What to work on: In the listing below, how many lines hold the string "formatting"? Reply with the number and nothing else.

Exercise materials:
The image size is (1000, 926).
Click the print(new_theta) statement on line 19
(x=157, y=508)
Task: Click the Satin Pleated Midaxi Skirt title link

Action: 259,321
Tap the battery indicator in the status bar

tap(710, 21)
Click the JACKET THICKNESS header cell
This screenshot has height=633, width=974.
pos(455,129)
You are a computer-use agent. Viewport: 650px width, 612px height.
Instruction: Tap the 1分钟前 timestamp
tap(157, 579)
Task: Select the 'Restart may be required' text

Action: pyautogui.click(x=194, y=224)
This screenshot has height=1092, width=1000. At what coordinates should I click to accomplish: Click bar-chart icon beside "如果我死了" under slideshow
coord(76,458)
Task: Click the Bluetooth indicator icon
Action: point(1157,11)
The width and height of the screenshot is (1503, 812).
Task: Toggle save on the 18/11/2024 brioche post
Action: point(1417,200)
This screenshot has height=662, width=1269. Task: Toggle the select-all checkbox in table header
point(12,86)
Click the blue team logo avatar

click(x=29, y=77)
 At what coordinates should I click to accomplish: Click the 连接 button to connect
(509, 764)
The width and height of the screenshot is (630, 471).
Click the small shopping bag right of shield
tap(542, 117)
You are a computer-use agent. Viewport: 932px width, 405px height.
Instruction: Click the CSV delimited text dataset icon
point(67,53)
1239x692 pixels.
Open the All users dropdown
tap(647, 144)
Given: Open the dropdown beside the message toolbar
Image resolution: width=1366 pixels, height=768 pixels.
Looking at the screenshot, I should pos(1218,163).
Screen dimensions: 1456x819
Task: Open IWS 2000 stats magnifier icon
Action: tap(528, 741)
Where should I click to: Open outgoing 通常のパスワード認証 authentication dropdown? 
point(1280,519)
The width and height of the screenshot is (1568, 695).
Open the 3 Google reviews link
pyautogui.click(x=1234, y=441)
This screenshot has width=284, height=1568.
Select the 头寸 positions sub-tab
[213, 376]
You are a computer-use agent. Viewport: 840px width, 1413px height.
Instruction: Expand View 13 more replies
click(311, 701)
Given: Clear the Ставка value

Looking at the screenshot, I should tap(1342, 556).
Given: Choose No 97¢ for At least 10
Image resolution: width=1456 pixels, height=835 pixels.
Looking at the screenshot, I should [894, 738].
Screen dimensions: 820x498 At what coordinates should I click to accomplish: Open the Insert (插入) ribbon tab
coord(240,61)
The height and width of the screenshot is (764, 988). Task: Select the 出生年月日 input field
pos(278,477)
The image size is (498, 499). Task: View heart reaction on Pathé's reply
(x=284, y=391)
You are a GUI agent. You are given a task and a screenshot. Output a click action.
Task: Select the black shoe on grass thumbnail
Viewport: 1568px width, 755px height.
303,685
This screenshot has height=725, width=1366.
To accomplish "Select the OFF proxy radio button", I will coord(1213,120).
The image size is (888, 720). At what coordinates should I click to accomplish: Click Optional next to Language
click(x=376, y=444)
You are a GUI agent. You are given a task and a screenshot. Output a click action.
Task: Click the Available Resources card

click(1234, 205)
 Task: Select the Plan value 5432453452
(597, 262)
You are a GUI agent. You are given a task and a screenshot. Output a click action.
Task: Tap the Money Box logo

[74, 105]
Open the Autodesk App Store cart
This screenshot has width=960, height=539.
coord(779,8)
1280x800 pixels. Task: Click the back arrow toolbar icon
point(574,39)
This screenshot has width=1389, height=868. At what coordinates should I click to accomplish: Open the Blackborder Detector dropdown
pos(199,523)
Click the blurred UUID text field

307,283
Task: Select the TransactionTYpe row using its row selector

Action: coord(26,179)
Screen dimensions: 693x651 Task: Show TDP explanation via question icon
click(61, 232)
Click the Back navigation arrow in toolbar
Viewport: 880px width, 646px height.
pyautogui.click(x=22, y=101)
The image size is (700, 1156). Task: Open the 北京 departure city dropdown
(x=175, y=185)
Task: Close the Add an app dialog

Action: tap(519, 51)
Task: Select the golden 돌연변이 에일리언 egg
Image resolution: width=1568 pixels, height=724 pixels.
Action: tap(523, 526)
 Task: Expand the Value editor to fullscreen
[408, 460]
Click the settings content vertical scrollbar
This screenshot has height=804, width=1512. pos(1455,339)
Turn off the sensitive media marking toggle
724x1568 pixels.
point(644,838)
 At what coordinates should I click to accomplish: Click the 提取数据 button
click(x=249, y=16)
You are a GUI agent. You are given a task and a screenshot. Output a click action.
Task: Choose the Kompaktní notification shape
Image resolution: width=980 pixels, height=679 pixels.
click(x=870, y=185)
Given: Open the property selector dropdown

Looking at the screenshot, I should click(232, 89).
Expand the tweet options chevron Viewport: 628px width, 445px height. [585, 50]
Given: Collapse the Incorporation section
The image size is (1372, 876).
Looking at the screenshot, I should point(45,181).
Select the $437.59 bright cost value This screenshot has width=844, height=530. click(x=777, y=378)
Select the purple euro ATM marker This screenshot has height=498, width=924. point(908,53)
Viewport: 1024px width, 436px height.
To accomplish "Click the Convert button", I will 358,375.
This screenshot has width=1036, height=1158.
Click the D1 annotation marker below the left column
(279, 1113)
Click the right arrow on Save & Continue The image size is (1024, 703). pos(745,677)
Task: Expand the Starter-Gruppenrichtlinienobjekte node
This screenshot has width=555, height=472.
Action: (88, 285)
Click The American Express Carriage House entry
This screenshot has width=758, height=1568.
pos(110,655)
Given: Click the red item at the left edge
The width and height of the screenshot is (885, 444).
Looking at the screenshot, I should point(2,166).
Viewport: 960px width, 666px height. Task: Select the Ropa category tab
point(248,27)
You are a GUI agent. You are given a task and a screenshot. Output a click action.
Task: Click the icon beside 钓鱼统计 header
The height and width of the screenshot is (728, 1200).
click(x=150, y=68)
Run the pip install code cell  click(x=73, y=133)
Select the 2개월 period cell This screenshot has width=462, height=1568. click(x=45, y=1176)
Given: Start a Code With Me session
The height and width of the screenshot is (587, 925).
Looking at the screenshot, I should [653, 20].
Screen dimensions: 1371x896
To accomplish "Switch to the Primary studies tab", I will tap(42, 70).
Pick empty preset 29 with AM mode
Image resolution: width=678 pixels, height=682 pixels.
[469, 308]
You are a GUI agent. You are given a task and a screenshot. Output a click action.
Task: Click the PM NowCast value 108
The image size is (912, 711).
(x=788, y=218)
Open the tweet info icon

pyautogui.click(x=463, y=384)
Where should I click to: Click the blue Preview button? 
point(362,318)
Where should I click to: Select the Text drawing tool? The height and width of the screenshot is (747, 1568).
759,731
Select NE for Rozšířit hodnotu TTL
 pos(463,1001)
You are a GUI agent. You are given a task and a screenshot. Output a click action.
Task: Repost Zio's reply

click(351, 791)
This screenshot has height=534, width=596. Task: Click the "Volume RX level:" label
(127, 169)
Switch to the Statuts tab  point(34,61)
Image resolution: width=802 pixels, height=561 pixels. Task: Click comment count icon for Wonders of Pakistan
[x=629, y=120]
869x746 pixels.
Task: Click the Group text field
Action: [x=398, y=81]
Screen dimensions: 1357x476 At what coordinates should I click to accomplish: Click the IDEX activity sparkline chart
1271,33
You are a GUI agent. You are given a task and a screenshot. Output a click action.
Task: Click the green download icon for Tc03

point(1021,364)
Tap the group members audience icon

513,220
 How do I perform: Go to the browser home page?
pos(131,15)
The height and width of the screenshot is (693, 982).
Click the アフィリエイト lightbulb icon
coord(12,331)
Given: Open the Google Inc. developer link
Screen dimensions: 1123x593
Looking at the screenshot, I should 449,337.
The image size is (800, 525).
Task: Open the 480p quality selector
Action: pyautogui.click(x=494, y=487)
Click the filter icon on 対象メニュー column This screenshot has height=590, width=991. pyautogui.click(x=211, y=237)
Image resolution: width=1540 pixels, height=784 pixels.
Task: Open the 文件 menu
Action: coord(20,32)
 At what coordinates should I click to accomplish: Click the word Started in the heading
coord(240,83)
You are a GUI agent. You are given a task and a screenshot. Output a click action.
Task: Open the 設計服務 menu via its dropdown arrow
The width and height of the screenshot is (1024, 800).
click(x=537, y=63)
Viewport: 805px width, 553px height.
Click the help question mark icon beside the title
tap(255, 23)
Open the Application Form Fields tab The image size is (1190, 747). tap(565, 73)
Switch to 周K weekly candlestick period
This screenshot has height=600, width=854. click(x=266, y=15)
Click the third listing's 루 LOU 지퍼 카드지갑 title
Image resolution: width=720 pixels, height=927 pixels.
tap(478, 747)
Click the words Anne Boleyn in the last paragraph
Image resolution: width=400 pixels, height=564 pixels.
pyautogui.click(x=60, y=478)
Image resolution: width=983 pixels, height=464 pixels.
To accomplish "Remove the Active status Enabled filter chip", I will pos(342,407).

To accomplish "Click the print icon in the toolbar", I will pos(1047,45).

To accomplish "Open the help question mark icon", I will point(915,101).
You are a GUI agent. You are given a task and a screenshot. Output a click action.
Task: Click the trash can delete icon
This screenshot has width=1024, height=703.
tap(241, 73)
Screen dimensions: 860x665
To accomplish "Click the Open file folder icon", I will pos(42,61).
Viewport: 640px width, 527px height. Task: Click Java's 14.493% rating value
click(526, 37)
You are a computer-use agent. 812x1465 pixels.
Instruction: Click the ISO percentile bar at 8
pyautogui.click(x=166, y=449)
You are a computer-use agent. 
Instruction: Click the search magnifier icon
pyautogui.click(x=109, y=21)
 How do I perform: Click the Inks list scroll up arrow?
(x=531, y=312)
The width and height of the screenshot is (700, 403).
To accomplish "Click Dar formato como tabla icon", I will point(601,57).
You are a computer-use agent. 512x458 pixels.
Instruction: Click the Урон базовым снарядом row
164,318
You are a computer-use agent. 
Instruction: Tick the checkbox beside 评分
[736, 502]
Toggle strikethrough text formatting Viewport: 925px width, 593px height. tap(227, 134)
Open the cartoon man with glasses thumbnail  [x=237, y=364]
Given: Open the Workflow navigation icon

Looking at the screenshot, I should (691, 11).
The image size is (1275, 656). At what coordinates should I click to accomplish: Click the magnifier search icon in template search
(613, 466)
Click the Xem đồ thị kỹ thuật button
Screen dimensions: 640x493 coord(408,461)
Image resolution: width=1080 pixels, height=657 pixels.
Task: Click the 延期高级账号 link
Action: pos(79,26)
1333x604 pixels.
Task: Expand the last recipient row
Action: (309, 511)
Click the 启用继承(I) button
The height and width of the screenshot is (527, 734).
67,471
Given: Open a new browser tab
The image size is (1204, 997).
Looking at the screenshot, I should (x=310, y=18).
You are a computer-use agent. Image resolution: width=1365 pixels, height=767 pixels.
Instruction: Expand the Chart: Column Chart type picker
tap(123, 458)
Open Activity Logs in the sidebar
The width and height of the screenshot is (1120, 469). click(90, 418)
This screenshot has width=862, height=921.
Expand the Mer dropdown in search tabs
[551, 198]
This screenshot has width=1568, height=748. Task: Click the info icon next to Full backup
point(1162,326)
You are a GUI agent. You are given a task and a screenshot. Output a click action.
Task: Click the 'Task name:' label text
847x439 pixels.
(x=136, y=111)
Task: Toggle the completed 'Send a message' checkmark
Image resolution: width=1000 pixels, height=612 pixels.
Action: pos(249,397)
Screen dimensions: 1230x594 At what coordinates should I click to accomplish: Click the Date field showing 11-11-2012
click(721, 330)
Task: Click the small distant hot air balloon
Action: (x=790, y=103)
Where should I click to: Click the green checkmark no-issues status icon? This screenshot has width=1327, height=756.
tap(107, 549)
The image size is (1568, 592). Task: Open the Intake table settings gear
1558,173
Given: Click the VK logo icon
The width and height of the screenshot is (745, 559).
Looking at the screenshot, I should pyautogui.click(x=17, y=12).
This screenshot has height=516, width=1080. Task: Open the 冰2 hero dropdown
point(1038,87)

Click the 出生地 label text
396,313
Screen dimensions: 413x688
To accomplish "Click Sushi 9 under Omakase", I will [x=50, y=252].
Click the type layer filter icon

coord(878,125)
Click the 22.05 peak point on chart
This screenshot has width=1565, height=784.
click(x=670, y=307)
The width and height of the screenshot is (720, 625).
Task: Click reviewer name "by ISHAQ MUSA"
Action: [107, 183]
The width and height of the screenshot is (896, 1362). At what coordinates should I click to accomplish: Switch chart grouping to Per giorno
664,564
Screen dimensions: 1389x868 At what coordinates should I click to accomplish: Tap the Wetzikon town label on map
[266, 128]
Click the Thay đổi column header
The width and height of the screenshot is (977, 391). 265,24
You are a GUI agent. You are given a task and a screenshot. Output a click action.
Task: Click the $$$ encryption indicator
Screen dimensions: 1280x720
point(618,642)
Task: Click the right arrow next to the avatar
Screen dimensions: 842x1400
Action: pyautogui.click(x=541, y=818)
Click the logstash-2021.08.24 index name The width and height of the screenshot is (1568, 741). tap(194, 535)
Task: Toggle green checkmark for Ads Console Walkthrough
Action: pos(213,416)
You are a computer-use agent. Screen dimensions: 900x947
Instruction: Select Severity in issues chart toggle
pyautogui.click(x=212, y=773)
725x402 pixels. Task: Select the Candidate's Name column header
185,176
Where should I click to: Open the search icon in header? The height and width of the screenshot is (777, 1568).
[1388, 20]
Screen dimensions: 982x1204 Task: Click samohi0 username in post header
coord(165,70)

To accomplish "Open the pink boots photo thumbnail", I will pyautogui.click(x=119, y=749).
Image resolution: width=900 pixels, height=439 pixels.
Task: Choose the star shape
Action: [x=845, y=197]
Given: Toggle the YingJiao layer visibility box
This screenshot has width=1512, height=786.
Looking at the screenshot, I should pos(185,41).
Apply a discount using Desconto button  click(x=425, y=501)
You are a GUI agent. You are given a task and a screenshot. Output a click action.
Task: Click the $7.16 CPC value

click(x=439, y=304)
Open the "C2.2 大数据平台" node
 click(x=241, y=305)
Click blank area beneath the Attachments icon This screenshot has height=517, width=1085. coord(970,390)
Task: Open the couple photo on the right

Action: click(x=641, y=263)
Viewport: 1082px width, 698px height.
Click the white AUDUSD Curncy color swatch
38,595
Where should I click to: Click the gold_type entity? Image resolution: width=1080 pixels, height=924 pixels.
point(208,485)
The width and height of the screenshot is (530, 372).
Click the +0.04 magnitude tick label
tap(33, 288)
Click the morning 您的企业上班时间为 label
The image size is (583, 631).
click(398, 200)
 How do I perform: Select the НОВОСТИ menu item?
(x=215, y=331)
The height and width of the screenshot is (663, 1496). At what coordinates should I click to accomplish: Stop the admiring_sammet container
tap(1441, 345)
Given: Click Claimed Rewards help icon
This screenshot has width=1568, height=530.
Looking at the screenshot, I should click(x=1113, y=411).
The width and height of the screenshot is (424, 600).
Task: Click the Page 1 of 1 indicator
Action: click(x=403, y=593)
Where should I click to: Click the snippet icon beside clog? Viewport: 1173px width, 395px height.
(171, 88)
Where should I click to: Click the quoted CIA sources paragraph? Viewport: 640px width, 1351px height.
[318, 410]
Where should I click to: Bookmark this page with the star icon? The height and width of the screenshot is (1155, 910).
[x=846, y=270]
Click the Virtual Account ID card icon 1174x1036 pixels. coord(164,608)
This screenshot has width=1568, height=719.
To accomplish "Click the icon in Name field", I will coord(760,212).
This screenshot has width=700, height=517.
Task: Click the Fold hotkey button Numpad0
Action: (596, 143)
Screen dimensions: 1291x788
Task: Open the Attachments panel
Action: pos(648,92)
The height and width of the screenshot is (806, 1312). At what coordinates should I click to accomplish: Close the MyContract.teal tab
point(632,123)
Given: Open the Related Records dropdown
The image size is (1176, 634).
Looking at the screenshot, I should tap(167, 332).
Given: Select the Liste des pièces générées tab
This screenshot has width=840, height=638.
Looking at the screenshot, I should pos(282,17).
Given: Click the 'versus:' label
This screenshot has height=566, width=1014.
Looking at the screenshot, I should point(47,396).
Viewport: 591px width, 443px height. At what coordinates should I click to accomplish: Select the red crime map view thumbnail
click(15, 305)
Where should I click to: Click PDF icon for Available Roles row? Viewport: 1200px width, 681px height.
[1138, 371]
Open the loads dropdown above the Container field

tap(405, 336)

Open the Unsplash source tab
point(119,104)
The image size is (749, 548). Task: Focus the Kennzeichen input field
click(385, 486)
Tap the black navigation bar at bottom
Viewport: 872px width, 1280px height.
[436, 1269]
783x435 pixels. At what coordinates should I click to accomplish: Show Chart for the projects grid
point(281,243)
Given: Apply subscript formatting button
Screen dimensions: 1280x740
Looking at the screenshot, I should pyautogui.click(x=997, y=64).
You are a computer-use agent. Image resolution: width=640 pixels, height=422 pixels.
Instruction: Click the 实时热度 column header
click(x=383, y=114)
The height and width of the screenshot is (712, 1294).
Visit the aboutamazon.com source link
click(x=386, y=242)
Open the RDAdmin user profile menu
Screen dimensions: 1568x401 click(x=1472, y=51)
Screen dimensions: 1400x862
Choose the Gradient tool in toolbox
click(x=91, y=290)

Solution to the problem: 2